Recital 39 of the General Data Protection Regulation (GDPR) states that any processing of personal data should be lawful and fair. Also, Recital 40 states that for processing to be lawful, personal data must be processed by the consent of the data subject or some other legitimate basis established by law. Therefore, these legitimate bases become the main character in privacy, and this article aims to describe them and explain when they apply briefly.
Although the name chosen by the regulator may be a little confusing, a legitimate basis (also known as legal grounds) is simply a concrete situation or scenario in which it is possible to process personal data. In other words, this figure lays down a rule as simple as that data controllers cannot carry out a processing activity whenever they wish, but only when they are entitled to do so. Therefore, only when there is a legitimate basis, the data controller can proceed with the processing of data.
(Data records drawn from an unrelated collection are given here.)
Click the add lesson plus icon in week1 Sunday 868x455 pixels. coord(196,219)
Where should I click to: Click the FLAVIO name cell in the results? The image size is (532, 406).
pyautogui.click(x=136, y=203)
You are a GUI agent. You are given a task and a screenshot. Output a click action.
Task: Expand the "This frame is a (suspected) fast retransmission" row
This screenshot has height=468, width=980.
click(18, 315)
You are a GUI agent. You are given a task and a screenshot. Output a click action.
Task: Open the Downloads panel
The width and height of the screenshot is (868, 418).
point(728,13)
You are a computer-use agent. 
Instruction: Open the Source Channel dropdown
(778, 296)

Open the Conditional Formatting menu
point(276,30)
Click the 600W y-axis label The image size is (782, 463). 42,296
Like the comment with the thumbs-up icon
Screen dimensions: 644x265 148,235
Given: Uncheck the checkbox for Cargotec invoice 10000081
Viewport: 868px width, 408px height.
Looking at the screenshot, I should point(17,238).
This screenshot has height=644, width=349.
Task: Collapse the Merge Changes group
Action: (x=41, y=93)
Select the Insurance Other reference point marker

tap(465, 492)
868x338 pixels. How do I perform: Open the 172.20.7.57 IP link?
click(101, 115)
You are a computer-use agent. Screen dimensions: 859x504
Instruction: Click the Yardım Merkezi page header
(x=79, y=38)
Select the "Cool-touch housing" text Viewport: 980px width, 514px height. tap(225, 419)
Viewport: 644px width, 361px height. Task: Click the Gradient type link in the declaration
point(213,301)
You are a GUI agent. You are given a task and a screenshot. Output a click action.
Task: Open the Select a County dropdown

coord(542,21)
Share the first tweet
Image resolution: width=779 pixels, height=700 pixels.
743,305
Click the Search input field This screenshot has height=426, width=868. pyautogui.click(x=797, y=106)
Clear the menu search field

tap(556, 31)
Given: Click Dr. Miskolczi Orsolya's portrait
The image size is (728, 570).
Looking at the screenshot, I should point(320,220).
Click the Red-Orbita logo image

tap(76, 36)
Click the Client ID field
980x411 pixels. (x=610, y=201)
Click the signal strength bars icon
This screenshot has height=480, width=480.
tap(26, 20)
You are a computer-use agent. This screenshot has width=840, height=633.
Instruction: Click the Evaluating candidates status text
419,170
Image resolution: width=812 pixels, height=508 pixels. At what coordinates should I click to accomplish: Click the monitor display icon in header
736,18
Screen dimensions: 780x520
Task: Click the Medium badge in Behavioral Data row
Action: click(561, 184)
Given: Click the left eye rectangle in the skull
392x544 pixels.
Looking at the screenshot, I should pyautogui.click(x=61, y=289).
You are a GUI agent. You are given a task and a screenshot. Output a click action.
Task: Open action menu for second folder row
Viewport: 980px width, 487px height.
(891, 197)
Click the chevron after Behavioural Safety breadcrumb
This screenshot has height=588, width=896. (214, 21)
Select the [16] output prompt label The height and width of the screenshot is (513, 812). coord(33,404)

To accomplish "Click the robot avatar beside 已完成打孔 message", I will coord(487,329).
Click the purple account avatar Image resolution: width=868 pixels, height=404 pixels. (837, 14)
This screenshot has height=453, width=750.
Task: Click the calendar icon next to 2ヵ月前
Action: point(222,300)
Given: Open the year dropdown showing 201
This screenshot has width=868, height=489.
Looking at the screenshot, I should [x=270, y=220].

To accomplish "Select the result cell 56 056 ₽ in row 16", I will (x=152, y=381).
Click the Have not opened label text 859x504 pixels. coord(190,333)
The list of legitimate bases could be found in Article 6 GDPR and would be as follows:
(a) Consent. It takes place when the data subject has given his/her consent to the processing of his/her personal data for one or more specific purposes. Consent must be freely given, specific, informed and unambiguous, so inactivity, silence or pre-ticked boxes would not constitute consent. The data subject should also have the possibility to withdraw consent without detriment, in a simple and non-intrusive manner. This means that in practice obtaining and managing consent is not always straightforward.
(b) Contract or steps prior to entering into a contract. In cases where there is a contract in place, in which the data subject is this legitimate basis will cover a party, any processing of data necessary for its performance. This legitimate basis also includes the processing required to carry out the preliminary measures needed before entering into the contract.
(c) Legal obligation. This legitimate basis would apply when there is a “legal obligation” rather than when there is a “legal entitlement,” which is different. That is to say; when there is a rule that obliges the data controller to carry out a specific activity that involves data processing, it will apply this legitimate basis. For instance, this happens when an entity is obliged to disclose information to public authorities, such as tax authorities.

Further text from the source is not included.